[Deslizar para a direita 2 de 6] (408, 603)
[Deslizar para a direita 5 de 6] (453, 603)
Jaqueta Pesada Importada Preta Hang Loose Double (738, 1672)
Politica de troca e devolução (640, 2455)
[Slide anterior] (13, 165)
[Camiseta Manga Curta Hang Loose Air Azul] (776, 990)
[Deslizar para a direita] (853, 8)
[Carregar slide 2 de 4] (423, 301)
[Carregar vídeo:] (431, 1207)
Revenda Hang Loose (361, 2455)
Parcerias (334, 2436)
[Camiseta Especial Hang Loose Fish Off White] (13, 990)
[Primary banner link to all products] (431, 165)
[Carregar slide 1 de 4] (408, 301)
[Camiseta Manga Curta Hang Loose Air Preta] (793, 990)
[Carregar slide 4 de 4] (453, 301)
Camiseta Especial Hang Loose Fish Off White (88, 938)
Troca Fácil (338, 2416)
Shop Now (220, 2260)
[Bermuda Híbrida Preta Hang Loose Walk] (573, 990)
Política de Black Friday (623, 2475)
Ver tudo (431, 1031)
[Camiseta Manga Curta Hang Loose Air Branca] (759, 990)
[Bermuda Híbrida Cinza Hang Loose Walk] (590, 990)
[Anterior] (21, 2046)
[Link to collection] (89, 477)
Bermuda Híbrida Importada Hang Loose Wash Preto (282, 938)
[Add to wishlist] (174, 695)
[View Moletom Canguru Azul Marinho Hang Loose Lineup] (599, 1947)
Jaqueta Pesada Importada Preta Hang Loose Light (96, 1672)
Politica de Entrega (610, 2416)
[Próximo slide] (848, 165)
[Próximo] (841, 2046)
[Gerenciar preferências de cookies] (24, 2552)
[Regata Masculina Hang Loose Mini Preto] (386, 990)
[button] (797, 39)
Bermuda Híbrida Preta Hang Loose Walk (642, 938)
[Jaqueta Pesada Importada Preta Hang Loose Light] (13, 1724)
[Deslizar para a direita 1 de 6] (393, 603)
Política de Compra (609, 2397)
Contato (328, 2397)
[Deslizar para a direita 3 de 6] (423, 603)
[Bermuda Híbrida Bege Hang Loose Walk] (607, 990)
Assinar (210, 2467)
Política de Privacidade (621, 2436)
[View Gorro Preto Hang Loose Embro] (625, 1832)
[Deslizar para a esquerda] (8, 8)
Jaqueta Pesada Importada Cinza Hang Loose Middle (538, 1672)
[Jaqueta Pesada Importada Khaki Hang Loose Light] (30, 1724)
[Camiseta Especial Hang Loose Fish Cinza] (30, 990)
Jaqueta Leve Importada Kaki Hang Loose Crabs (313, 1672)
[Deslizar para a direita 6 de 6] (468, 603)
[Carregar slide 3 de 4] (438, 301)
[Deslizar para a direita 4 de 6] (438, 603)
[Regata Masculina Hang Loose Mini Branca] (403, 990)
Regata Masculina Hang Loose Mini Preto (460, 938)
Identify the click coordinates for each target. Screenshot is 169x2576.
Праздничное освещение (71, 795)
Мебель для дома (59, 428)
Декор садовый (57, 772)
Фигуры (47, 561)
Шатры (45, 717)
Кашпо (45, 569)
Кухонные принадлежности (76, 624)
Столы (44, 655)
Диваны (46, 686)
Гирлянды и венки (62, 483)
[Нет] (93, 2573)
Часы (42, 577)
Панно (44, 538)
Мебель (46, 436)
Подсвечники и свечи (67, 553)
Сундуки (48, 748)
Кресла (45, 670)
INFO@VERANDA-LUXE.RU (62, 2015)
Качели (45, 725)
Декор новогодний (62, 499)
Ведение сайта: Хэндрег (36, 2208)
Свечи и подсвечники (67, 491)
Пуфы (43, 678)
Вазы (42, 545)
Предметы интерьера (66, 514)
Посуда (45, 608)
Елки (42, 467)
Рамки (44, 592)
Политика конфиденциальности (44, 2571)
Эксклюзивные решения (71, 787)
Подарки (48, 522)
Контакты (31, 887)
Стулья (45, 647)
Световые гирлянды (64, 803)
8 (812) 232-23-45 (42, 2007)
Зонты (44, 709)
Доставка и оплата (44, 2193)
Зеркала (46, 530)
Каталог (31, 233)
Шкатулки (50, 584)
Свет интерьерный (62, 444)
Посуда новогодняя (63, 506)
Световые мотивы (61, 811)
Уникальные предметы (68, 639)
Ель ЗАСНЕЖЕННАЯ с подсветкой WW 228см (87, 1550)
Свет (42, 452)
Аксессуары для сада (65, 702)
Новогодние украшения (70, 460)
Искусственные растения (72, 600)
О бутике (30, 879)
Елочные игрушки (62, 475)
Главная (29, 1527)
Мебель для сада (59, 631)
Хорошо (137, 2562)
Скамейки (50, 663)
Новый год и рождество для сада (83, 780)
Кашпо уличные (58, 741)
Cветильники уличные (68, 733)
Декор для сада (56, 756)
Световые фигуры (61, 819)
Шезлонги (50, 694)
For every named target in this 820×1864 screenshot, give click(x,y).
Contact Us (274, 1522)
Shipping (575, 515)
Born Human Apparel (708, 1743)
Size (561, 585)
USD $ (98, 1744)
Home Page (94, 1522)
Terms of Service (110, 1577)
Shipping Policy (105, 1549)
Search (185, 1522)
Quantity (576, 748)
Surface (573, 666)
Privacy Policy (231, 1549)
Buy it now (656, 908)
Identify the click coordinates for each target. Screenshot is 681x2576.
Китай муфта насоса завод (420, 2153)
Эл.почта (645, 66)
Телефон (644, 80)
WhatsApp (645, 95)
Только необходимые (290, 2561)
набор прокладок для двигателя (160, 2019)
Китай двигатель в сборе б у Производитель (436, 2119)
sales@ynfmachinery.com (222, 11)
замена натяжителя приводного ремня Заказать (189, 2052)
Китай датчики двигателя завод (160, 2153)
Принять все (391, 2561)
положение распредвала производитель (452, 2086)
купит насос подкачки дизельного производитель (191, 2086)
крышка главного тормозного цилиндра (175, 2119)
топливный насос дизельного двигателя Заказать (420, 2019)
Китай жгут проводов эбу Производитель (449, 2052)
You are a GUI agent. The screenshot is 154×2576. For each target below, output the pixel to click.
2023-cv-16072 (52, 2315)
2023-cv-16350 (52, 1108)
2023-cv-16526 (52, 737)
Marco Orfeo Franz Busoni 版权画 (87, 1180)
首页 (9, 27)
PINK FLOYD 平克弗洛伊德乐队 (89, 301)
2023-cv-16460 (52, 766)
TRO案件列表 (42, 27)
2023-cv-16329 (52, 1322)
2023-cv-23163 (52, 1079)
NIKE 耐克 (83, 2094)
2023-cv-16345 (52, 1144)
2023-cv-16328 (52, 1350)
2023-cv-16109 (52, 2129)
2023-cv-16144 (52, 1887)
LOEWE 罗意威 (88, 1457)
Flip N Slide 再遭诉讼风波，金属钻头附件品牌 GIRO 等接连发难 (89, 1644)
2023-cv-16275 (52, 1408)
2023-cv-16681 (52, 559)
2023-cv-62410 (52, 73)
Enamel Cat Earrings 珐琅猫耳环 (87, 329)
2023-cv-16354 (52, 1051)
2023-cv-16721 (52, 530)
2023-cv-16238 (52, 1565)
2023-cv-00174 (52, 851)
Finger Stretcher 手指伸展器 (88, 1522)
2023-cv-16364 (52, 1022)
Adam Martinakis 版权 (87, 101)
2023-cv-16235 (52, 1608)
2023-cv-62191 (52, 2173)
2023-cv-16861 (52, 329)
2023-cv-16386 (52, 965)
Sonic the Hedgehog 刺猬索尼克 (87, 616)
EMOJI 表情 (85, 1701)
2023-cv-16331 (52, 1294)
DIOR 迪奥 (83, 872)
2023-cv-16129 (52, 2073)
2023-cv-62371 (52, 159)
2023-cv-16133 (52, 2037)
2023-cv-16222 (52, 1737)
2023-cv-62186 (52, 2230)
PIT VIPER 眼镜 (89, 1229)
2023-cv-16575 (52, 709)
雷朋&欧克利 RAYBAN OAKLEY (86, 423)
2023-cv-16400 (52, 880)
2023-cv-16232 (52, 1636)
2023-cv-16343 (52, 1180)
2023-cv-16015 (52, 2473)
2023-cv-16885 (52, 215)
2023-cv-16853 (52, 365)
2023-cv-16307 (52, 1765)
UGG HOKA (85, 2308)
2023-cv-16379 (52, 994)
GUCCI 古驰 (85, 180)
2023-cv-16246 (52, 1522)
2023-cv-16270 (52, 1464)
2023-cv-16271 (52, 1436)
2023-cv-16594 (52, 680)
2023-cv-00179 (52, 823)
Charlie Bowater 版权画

========================

## EXERCISE DESCRIPTION
Output exactly the leading lines of the data, up to and including the line marked by "[Carregar slide 1 de 4] (408, 301)".

## ANSWER TO THE PROBLEM
[Deslizar para a direita 2 de 6] (408, 603)
[Deslizar para a direita 5 de 6] (453, 603)
Jaqueta Pesada Importada Preta Hang Loose Double (738, 1672)
Politica de troca e devolução (640, 2455)
[Slide anterior] (13, 165)
[Camiseta Manga Curta Hang Loose Air Azul] (776, 990)
[Deslizar para a direita] (853, 8)
[Carregar slide 2 de 4] (423, 301)
[Carregar vídeo:] (431, 1207)
Revenda Hang Loose (361, 2455)
Parcerias (334, 2436)
[Camiseta Especial Hang Loose Fish Off White] (13, 990)
[Primary banner link to all products] (431, 165)
[Carregar slide 1 de 4] (408, 301)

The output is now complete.